Getting started

Conceptual overview

1-Click Clusters (1CC) are clusters of GPU and CPU instances in Lambda On-Demand Cloud consisting of 16 to 512 NVIDIA H100 SXM Tensor Core GPUs. Compute (GPU) nodes are interconnected over an NVIDIA Quantum-2 400Gb/s InfiniBand non-blocking fabric in a rail-optimized topology, providing peer-to-peer GPUDirect RDMA communication of up to 3200Gb/s. All nodes are connected via 2x100Gb/s Ethernet for IP communication and are connected to the Internet via 2x100Gb/s Direct Internet Access (DIA) circuits.

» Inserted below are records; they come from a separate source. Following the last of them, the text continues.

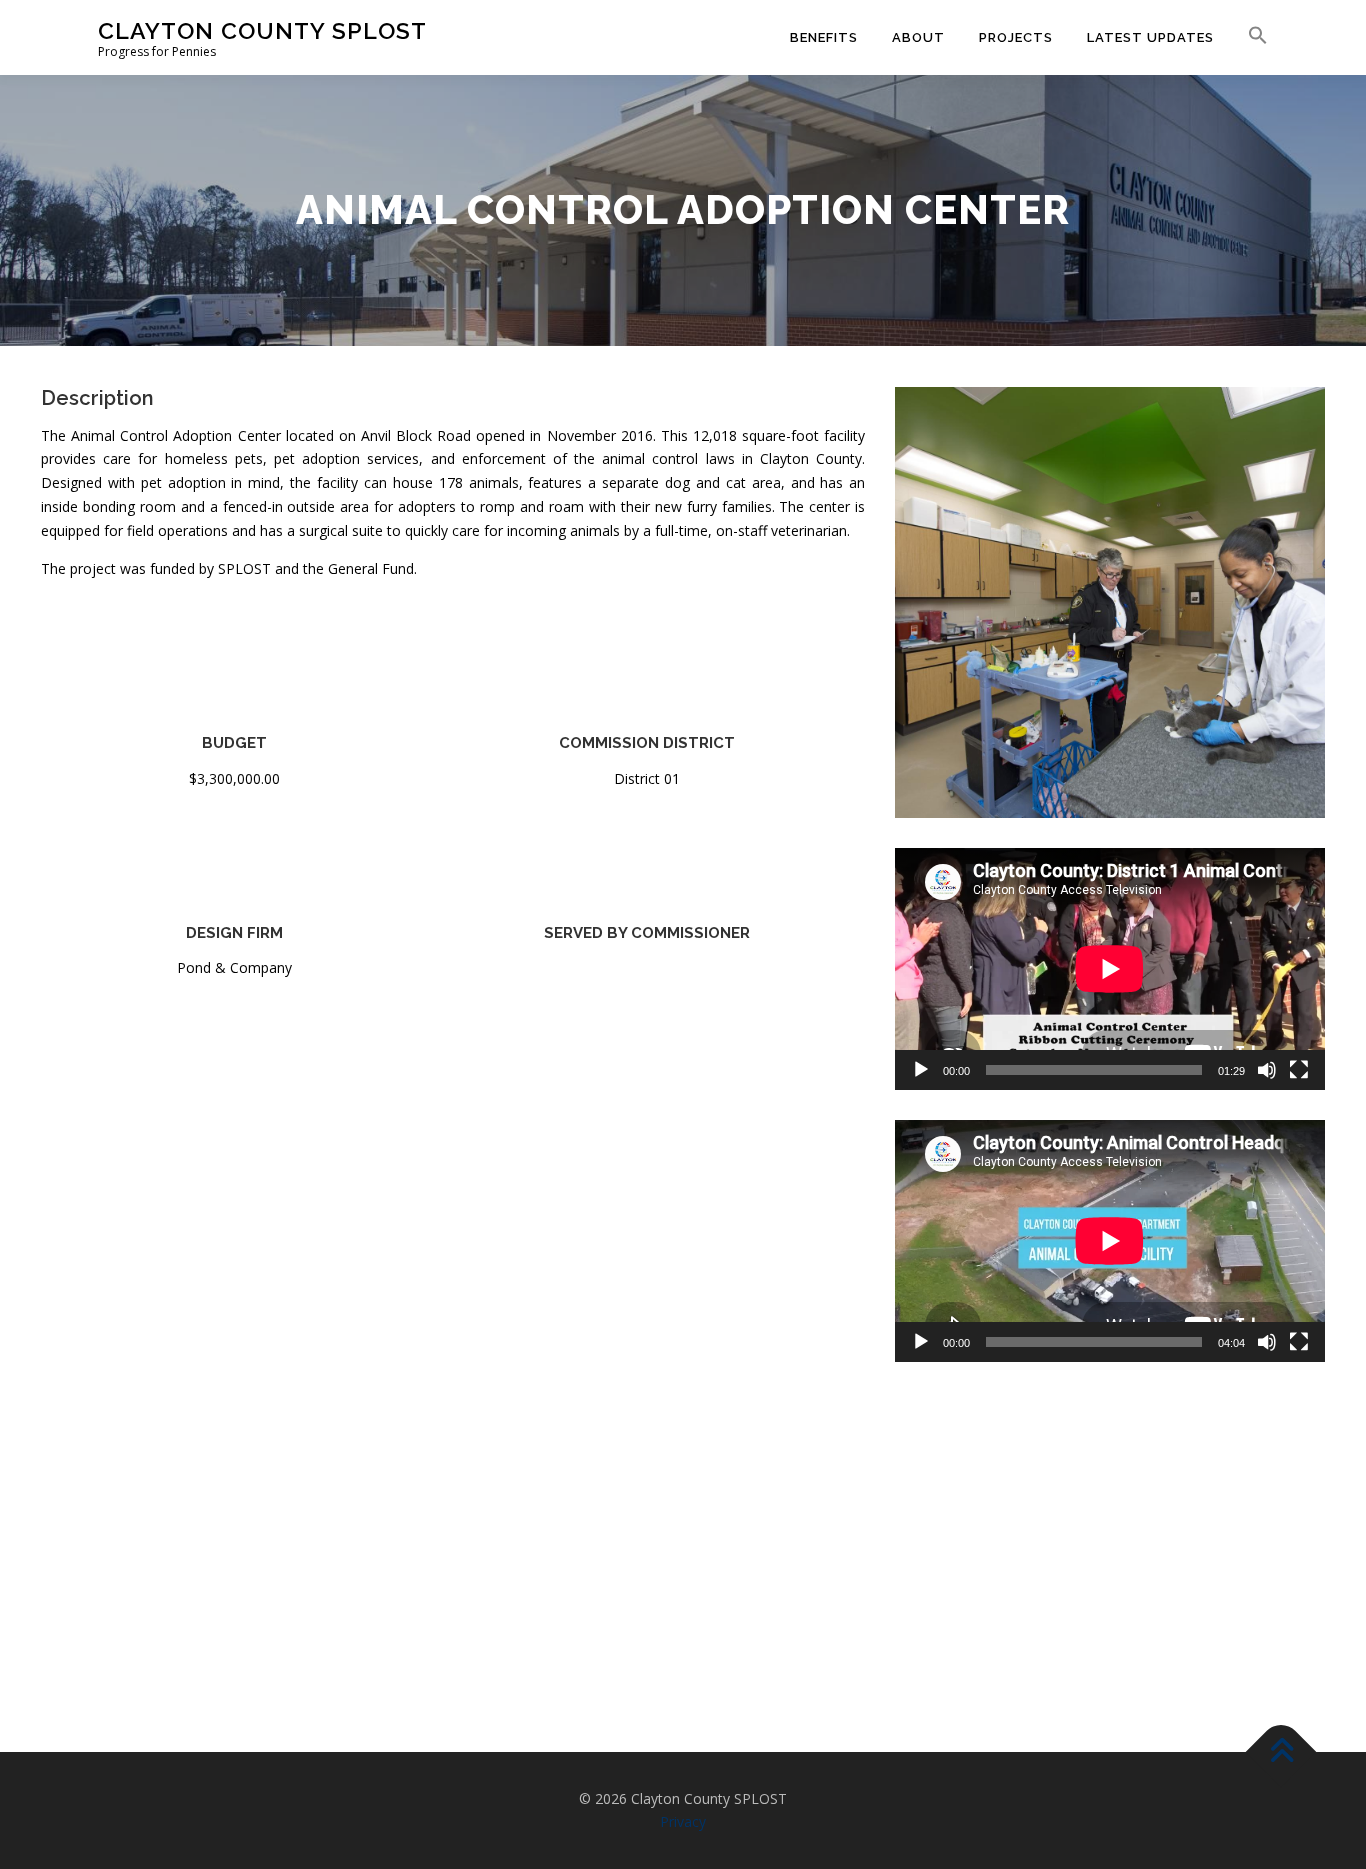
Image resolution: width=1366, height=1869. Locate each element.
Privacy (683, 1821)
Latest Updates (1150, 37)
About (918, 37)
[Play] (921, 1070)
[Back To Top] (1281, 1751)
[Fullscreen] (1299, 1070)
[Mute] (1267, 1070)
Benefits (824, 37)
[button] (1249, 36)
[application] (1110, 969)
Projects (1016, 37)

Each 1CC includes 3x CPU management (head) nodes for use as jump boxes (bastion hosts) and for cluster administration and job scheduling. These management nodes are assigned public IP addresses and are directly accessible over the Internet via SSH.

All nodes can be directly accessed using Jupyter Notebook from the Lambda On-Demand Cloud dashboard.

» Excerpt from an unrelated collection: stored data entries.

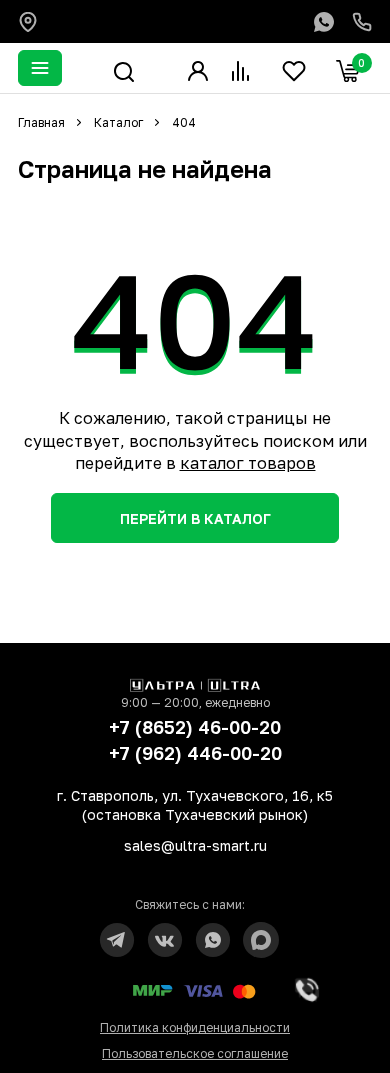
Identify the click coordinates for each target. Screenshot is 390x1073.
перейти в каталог (195, 518)
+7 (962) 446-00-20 (195, 753)
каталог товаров (248, 463)
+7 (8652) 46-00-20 (195, 727)
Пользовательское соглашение (195, 1053)
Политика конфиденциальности (195, 1027)
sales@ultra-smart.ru (195, 845)
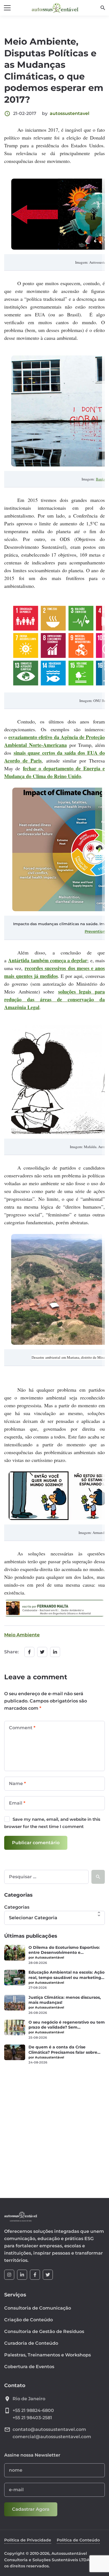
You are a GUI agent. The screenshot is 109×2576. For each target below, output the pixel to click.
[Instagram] (9, 2275)
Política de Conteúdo (78, 2540)
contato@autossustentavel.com (49, 2429)
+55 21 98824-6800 (33, 2410)
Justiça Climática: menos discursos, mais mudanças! (65, 2000)
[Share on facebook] (29, 1652)
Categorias (16, 1907)
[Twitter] (48, 2275)
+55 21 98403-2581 (32, 2417)
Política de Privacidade (27, 2540)
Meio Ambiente (22, 1634)
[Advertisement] (54, 2128)
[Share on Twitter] (42, 1652)
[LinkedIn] (22, 2275)
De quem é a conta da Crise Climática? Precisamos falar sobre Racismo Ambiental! (63, 2050)
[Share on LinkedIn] (55, 1652)
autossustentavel (69, 113)
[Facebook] (35, 2275)
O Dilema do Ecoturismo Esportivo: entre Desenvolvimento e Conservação (64, 1950)
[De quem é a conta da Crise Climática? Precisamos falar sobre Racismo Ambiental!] (14, 2052)
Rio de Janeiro (29, 2398)
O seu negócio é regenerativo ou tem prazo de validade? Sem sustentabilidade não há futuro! (67, 2025)
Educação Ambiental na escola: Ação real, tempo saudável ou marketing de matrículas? (67, 1975)
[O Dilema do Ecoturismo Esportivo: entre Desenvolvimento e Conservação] (14, 1953)
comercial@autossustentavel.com (52, 2436)
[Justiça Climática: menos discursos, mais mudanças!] (14, 2002)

1CC nodes are in an isolated private network and can communicate freely with each other using private IP addresses.

Generic CPU nodes can optionally be launched in the same regions as 1CCs. These generic CPU nodes run independently of 1CCs and don't terminate when 1CC reservations end.

Each compute node includes 24TB of usable local ephemeral NVMe storage. Each management node includes 208GB of usable local ephemeral NVMe storage. Persistent storage is automatically created and attached to each 1CC node, and can also be attached to on-demand instances. Existing file systems in the same region can additionally be attached. You’re billed only for the storage you actually use.

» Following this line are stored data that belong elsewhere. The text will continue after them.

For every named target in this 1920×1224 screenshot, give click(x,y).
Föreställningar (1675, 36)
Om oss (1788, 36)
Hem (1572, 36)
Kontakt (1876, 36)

All 1CC nodes are preinstalled with Ubuntu 22.04 LTS and Lambda Stack, including NCCL, Open MPI, PyTorch with DDP and FSDP support, TensorFlow, OFED, and other popular libraries and frameworks for distributed ML workloads, allowing ML engineers and researchers to begin their large-scale experiments and other work immediately after launching a 1CC.

Reserving 1-Click Clusters

To reserve a 1CC:

  1. Log into your Lambda On-Demand Cloud account. If you don’t already have an account, you can create an account for free.

  2. If you haven’t already, generate or add an SSH key for your 1CC.

  3. Navigate to the 1-Click Clusters page of the Lambda Cloud dashboard and click Reserve 1-Click Cluster.

  4. Use the 1CC reservation wizard to reserve your cluster.

    1. Type/Duration: Enter the duration in weeks that you want to reserve the cluster, and then select the cluster type you want to launch.

    2. Region: Select the region in which you want to launch your cluster.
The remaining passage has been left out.